こういうことは本当はもっと慎重に言った方がいいのかも知れないけど、男親が息子を思う思いというのにはすごく特殊なものがある。そんなことを言えば男親が娘を思う思いにだって女親が息子や娘を思う思いにだってそれぞれ特殊なものがあるに違いない。でもまあそれはそれとして、僕は男親で子供は息子しかいないので男親が息子を思う特殊さしか実感としてわからない。そしてそれは、息子を持つ男親同士でしか本当は共有できないのではないかと思われるほど特殊な思いだ。
「流星ワゴン」はその特殊さをとてもうまく描いている。そこでは愛憎のうちの憎の方が主人公たちを取り巻く現状となっている。これは主人公が自分の父親に感じる根の深い憎であり、主人公が自分の息子から引きこもりみたいな形で向けられる憎だ。憎もまた愛の形だと言ってもここでは何の力も持たない。重要なのは現状の憎を具体的にどう別のものに転化して行くかという課題だ。転化できなければ主人公はもう生き延びて行けないように設定されている。しかし具体策など何もなく主人公は途方に暮れている。
その主人公の前にもうひと組別の父と息子が現れる。この親子はひどい悲劇をかいくぐって来たが、その悲劇をかいくぐることによってほとんど理想的とも言える父と息子になることができている。でも彼らをうらやんでも仕方ない。またうらやむ気にもにわかにはなれない。それほど彼らがくぐり抜けた悲劇は取り返しがつかないものだ。

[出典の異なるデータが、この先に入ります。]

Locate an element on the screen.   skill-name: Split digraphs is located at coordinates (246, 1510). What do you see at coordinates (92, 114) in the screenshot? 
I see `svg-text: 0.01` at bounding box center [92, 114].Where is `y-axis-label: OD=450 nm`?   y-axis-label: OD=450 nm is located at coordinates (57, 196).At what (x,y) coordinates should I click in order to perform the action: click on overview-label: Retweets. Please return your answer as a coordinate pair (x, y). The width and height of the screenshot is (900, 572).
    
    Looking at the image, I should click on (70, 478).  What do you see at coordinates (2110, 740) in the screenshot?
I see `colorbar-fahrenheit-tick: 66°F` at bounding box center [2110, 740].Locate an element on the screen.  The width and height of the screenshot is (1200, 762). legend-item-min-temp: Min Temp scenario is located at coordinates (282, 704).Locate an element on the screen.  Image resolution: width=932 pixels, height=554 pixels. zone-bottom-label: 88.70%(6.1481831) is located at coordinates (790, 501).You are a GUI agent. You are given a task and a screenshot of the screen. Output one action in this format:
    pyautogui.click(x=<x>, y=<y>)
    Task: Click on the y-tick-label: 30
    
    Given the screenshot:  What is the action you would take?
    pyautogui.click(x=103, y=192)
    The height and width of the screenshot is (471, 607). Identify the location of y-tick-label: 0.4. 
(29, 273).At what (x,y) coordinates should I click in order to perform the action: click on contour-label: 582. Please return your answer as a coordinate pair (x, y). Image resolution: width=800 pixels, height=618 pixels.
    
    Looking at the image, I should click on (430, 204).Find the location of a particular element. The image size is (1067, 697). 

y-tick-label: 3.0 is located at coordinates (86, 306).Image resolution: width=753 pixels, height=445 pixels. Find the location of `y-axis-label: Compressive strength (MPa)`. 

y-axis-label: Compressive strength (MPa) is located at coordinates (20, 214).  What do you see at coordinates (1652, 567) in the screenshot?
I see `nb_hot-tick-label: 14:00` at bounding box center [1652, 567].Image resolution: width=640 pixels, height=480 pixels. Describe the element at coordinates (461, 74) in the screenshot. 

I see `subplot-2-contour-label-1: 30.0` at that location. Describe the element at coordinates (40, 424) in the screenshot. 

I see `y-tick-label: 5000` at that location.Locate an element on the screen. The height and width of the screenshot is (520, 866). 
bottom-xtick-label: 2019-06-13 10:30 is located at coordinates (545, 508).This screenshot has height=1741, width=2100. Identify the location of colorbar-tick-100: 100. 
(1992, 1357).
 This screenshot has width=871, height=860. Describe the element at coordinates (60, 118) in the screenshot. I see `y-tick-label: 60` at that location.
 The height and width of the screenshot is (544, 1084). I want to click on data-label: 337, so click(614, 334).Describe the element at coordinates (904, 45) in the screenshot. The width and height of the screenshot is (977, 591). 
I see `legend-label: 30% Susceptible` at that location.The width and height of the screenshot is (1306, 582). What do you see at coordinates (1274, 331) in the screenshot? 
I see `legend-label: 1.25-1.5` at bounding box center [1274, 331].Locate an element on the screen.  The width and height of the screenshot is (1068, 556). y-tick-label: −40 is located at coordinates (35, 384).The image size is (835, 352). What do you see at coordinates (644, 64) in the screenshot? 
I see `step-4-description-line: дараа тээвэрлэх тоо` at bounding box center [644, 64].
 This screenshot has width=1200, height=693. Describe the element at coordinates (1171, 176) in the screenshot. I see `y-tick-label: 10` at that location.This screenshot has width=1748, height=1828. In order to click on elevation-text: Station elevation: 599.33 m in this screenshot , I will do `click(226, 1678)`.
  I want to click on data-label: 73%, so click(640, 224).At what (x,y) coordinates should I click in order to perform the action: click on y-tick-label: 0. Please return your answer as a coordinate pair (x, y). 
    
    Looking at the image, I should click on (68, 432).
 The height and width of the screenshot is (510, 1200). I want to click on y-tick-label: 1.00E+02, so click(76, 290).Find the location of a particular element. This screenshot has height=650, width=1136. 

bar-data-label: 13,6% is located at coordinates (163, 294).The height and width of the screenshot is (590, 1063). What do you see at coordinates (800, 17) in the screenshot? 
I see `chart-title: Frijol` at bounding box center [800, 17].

その理想的な父子像を直接にお手本にするような安易な展開ではないけど、主人公は彼らと出会うことで少しずつ気づいて行く。そして自分の親に対しては憎をやわらげて親和の方へ、自分の息子に対してはもう少し細やかな心遣いの方へ押し出されて行く。ついでに言うと主人公の妻はテレクラで出会った行きずりの男と次々に関係を重ねているのだが、その妻に対しても少しだけ理解を深める展開になっている。でも作品の主眼は主人公の他人に対する親和や理解の進展にあるのではない。全編が終わっても、主人公に訪れているのはせいぜいが、自分の親や子や妻に対する「気分」の違いくらいでしかない。また自分が劇的に変わったところで周囲を変えるほどの力を持ち得ない、という無力感を、主人公は最後まで手放していない。そういう停滞感こそが作者が描きたかったことなのではないかと思われる。相当に劇的なことが起こっても自分たちの暮らしは(少なくともよい方には)変わらない、そういう生活実感がこの作品の停滞感にうまく象徴されている気がする。
でも親に対する主人公のゆるみ方とか何しろ父と息子の心に迫る場面が多すぎて10ページに一回くらいは涙がこみ上げそうになった。最後は周りに誰もいない環境で読もうと思って部屋にこもって最後の200ページくらいを読んだところ、号泣した。本でこんなに泣いたのは随分久しぶりだ。男の子を持つ父親のみなさんにはおすすめです。